[Pointing records for text and elements]
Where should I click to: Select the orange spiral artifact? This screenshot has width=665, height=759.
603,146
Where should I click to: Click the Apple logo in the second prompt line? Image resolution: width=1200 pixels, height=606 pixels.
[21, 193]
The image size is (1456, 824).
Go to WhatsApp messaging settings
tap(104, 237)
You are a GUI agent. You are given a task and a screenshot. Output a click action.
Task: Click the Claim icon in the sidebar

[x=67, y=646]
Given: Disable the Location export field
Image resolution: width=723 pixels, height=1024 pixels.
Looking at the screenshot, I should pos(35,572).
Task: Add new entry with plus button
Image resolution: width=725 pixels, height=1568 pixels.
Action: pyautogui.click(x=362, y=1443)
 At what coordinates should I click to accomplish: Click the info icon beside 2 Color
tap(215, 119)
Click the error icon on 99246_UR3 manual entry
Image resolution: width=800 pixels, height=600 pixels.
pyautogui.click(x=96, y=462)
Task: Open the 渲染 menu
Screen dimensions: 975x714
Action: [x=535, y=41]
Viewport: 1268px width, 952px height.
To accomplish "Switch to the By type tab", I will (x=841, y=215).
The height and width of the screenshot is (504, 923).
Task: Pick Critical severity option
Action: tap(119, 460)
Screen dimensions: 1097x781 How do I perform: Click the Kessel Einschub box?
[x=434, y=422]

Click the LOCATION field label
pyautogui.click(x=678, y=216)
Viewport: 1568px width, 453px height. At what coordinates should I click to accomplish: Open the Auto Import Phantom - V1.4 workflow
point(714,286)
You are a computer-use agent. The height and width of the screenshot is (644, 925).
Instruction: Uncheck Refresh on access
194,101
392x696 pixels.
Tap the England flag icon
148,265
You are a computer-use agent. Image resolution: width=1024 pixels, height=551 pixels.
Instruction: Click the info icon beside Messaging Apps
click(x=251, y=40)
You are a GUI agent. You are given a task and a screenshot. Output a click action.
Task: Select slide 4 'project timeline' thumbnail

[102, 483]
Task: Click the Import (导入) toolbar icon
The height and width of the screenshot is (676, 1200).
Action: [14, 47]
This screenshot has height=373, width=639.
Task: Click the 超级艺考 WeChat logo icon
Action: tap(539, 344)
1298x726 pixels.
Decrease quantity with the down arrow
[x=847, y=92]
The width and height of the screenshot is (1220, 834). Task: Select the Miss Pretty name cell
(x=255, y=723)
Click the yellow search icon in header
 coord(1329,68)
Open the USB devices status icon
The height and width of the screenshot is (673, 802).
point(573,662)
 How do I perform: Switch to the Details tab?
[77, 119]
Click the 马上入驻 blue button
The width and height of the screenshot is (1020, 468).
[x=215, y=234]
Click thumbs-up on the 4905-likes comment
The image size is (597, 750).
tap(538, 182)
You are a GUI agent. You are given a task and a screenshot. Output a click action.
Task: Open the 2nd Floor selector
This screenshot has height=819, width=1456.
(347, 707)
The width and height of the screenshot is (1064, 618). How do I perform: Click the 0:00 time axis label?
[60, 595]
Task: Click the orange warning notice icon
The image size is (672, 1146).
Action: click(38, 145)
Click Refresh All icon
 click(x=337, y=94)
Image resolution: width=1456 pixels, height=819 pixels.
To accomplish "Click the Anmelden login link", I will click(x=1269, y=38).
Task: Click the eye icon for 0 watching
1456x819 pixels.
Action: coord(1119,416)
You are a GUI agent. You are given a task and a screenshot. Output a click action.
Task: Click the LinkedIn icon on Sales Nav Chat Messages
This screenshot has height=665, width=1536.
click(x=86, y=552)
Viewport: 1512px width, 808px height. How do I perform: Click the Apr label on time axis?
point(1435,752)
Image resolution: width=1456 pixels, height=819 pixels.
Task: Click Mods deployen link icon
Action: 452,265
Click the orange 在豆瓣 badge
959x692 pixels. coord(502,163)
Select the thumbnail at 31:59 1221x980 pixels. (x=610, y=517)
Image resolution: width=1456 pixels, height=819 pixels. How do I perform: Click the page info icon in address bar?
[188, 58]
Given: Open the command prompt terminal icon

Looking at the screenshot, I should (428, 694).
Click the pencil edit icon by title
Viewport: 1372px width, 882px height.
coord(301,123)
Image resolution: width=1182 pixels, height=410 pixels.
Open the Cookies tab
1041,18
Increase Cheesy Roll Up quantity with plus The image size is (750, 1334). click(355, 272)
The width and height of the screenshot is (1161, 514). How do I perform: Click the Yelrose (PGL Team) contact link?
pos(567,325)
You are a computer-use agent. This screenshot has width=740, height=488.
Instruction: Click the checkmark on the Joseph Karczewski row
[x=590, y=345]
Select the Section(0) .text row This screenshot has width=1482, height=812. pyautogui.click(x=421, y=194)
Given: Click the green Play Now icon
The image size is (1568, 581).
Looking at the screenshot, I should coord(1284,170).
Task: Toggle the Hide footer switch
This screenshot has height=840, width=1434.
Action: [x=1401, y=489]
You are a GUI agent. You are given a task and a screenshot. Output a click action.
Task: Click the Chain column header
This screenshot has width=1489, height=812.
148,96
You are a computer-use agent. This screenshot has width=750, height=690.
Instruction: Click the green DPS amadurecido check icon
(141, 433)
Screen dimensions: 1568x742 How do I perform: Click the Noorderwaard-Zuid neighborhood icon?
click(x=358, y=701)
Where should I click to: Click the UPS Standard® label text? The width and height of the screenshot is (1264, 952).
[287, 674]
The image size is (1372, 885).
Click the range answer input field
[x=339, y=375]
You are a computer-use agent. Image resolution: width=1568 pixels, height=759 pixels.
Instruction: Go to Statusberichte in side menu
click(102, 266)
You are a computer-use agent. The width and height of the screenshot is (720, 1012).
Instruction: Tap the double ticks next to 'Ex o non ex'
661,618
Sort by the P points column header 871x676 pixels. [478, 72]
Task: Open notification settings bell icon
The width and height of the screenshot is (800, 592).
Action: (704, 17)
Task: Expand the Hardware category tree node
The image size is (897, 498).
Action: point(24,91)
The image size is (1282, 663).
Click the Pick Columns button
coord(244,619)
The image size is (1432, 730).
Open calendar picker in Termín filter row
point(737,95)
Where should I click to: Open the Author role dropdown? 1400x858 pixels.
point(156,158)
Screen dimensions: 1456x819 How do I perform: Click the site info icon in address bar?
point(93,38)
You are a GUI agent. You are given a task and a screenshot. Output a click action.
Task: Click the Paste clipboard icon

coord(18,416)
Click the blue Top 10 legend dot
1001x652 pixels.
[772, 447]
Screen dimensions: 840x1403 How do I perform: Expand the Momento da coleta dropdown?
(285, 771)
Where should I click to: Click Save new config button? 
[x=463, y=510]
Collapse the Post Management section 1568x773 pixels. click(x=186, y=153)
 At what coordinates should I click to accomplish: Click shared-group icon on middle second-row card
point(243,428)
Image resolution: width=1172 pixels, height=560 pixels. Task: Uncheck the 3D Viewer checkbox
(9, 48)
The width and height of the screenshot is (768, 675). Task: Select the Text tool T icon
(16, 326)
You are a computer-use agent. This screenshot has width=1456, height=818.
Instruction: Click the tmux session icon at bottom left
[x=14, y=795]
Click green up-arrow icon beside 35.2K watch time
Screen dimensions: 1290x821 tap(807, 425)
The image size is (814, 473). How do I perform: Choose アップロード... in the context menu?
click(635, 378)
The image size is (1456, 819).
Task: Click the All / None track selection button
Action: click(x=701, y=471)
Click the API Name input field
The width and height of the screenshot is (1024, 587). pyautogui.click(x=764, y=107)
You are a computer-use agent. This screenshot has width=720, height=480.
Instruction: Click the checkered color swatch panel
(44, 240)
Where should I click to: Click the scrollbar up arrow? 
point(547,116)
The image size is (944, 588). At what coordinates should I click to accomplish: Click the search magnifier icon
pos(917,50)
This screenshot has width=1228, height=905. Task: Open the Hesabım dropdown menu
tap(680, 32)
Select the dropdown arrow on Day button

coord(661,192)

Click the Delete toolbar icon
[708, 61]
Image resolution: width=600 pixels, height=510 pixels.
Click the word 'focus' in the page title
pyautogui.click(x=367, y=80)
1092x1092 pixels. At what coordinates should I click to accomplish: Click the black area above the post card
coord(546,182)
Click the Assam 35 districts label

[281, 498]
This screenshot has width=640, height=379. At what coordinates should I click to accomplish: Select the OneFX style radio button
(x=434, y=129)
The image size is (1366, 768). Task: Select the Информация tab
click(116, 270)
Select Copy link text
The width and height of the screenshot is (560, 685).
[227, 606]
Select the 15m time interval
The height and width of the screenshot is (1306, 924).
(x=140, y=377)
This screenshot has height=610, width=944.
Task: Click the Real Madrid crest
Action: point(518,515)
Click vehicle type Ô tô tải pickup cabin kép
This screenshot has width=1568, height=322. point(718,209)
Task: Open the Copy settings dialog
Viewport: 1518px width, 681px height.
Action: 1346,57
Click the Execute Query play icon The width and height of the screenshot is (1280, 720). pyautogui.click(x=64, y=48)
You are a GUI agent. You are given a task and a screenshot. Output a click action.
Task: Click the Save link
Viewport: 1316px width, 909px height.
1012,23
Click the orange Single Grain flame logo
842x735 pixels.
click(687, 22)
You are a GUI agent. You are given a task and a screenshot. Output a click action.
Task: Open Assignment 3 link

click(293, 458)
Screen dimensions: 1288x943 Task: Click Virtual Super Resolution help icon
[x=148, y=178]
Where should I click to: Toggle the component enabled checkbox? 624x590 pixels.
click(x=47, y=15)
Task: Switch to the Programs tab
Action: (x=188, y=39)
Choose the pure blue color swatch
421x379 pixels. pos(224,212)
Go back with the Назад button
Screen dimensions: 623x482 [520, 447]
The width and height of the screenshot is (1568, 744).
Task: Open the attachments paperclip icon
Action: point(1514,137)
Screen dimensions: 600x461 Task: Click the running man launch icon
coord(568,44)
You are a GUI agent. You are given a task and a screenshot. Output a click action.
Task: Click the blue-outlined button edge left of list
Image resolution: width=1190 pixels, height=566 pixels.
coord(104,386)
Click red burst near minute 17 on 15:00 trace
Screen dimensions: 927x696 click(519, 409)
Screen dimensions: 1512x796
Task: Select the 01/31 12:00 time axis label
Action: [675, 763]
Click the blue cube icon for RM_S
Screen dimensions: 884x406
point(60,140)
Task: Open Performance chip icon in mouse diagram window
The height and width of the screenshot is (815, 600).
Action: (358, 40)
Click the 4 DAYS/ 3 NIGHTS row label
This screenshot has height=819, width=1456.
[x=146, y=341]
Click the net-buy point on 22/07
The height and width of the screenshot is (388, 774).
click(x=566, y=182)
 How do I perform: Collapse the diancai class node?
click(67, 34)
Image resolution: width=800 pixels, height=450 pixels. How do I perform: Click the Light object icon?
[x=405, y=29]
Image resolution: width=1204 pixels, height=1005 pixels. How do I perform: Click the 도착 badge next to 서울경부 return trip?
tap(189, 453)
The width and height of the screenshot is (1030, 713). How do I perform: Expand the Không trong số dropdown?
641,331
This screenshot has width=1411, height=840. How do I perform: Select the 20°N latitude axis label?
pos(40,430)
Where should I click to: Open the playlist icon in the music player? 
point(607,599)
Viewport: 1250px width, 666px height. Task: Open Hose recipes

Work to do: Please reproduce verbatim everything in the records from the line containing "Collapse the Post" down to the line containing "tap(680, 32)", including both of those lines.

Answer to this task:
Collapse the Post Management section 1568x773 pixels. click(x=186, y=153)
 At what coordinates should I click to accomplish: Click shared-group icon on middle second-row card
point(243,428)
Image resolution: width=1172 pixels, height=560 pixels. Task: Uncheck the 3D Viewer checkbox
(9, 48)
The width and height of the screenshot is (768, 675). Task: Select the Text tool T icon
(16, 326)
You are a computer-use agent. This screenshot has width=1456, height=818.
Instruction: Click the tmux session icon at bottom left
[x=14, y=795]
Click green up-arrow icon beside 35.2K watch time
Screen dimensions: 1290x821 tap(807, 425)
The image size is (814, 473). How do I perform: Choose アップロード... in the context menu?
click(635, 378)
The image size is (1456, 819).
Task: Click the All / None track selection button
Action: click(x=701, y=471)
Click the API Name input field
The width and height of the screenshot is (1024, 587). pyautogui.click(x=764, y=107)
You are a computer-use agent. This screenshot has width=720, height=480.
Instruction: Click the checkered color swatch panel
(44, 240)
Where should I click to: Click the scrollbar up arrow? 
point(547,116)
The image size is (944, 588). At what coordinates should I click to accomplish: Click the search magnifier icon
pos(917,50)
This screenshot has width=1228, height=905. Task: Open the Hesabım dropdown menu
tap(680, 32)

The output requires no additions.